Ecosystem service availability in view of long‐term land‐use changes: a regional case study in the Czech Republic
Author(s) -
Frélichová Jana,
Fanta Josef
Publication year - 2015
Publication title -
ecosystem health and sustainability
Language(s) - English
Resource type - Journals
SCImago Journal Rank - 0.956
H-Index - 21
ISSN - 2332-8878
DOI - 10.1890/ehs15-0024.1
Subject(s) - ecosystem services , arable land , provisioning , environmental resource management , land use , agriculture , czech , agricultural land , ecosystem , land use, land use change and forestry , geography , environmental protection , environmental science , ecology , computer science , linguistics , philosophy , biology , telecommunications , archaeology
This study aims to analyze how changes in land use influenced the delivery of ecosystem services in Cezava, a South Moravian agricultural region in the Czech Republic, in the period of 1845–2010. An observation of this period covering more than 160 years made it possible to reflect on social forces driving processes of transformation in the country.
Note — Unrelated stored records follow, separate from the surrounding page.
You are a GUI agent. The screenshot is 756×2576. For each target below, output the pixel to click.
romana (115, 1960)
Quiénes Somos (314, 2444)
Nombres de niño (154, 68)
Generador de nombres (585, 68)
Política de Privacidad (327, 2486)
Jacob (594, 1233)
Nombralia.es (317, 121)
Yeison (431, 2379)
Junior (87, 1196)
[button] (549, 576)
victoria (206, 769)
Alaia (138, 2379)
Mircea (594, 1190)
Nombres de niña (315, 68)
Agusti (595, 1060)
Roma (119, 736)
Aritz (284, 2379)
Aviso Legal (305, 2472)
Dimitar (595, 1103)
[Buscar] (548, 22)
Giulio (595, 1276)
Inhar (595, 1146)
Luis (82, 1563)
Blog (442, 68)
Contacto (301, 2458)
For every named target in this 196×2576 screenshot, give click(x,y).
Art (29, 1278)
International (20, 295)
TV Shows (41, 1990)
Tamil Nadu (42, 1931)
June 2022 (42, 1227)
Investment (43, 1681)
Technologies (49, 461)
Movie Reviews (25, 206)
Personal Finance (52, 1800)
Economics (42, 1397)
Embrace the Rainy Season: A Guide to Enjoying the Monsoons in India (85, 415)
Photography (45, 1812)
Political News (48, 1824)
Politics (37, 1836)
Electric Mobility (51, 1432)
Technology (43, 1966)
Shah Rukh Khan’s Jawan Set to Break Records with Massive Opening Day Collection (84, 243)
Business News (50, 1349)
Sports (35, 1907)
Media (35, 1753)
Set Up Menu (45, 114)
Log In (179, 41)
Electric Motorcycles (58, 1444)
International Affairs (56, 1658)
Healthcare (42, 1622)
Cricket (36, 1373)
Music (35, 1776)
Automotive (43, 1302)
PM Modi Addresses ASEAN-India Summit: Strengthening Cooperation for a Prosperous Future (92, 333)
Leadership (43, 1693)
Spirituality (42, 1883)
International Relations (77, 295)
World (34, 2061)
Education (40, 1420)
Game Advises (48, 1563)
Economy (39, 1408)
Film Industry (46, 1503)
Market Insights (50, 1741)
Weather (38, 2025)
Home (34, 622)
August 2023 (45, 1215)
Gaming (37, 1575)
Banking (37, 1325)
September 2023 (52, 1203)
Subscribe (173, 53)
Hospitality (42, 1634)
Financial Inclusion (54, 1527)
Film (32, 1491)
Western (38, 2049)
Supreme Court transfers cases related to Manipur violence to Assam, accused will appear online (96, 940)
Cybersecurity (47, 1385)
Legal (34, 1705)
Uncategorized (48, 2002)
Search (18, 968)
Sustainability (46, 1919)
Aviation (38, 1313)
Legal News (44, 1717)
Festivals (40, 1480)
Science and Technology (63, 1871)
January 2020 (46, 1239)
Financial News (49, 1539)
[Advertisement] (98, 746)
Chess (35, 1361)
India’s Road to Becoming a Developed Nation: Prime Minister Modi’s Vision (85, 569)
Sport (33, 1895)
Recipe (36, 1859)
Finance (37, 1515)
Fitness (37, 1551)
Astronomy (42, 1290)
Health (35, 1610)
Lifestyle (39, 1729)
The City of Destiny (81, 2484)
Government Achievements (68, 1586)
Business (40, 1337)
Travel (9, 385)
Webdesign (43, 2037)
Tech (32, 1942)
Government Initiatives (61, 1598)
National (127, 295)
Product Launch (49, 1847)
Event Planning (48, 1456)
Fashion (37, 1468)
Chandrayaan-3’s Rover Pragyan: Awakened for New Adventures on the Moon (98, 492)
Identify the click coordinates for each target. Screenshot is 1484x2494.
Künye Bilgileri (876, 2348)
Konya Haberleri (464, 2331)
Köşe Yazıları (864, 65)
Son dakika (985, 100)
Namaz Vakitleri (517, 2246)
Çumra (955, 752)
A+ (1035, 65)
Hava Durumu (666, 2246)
To capture the landscape multifunctionality and to indicate the environmental quality of the area under study, seven services provided in parallel by arable land, forests, and bodies of water were studied. The quantification of ecosystem services is based primarily on the transfer of values from the existing literature and on chronicle reviews and map analysis. Because looking back to the more distant past is a challenge and reliable information resources are lacking, a simple scoring method defining the functional features of the ecosystems was applied in order to evaluate the change of qualitative characteristics of the observed ecosystems. Besides that, the findings of these integrated assessments were supported by an analysis performed using landscape metrics. A comparison of service provision over the decades revealed that regulating and cultural services were significantly reduced, while provisioning services increased due to the proliferation of arable land, land consolidation, and agricultural intensification. However, a trend of improvement in the delivery of ecosystem services was introduced after 1990. Despite several uncertainties, this study demonstrates that it is possible to analyze long‐term land‐use trends to generate more meaningful, spatially explicit information, which can form the basis for landscape planning and ecosystem management.